Kudos to the thoughts of sir Paul Krugman,

I am glad that some economist are still there with hearts and have the thought of social upgrade above the upgradation of economy considering humanity the first.

According to this synopis, he mentioned that apart from globalisation positive effects there are several worse effects which make him think that should globalisation be there with these terms which is actually prevailing all around us.

Apart from advances in technology, communication, means of production, and transportation, globalization is a challenge to health and well-being worldwide.

In the article he also mentioned that we cannot snatch the opportunity of being employed from the small workers but we should consider the humanity.

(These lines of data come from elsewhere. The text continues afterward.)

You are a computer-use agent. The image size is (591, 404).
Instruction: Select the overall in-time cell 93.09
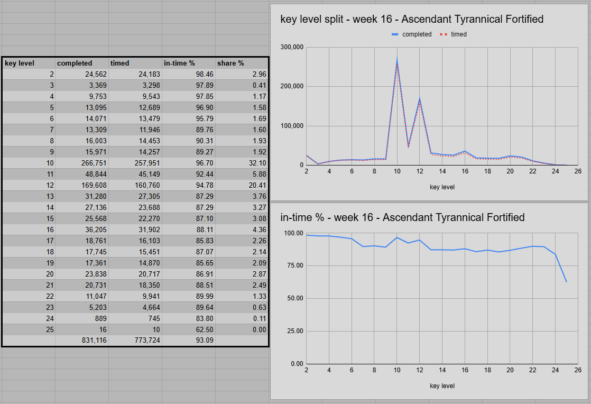click(x=189, y=341)
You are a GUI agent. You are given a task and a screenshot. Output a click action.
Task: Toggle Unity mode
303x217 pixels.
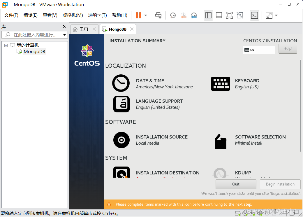tap(240, 15)
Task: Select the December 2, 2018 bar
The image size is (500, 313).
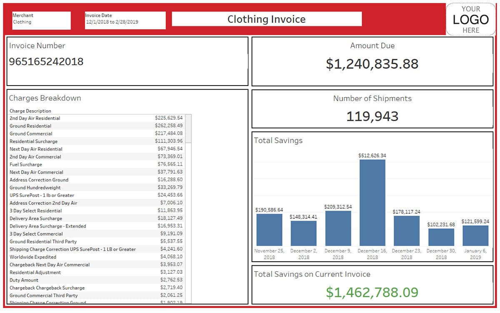Action: coord(303,233)
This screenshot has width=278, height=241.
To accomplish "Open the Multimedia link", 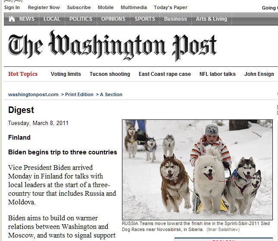I will click(134, 7).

If the wages are higher then limited number of employees could be recruited or you can say given work therefore wages can also be not increased so that maximum number of people could get work to earn for their livelihood but apart fromt his here he is concerned about the work offered to childern and also he mentioned that if work is being snatched from the hands of children in name of child labour then they will be seen with the more worse jobs or on the street.

In the thought of all scenario only one thing can be done is to upgrade few policies towards the humanity as we cannot go decades back and alter globalisation or stop trade accross the world but we can add humanity policies with trade which may include:

  • Sanitization of the place were children or the employees had to do work
  • proper home shelters
  • cruch facility to the womens with babies
  • meal facilty
  • even we can add part time education facility to be provided after working hours (if child can work then he can easily manage to learn few things through education which the employers can make availabe as per there work too btu atleast a approach for the development)
  • dress code to made compulsory from employer side(which help employees to get clothes )
  • above all there must be mechanism of check over the implementation of the policies(as many policies are made with the optimist thought but not followed by the people)
  • proper medical check up should be made compulsion of the employees with every quater passed.

these policies may sound as heard before in normal departments but they are not attached in globalisation policies .If they are added as mandatory and without completion of this basic policies trade may be cancellled by the authorities.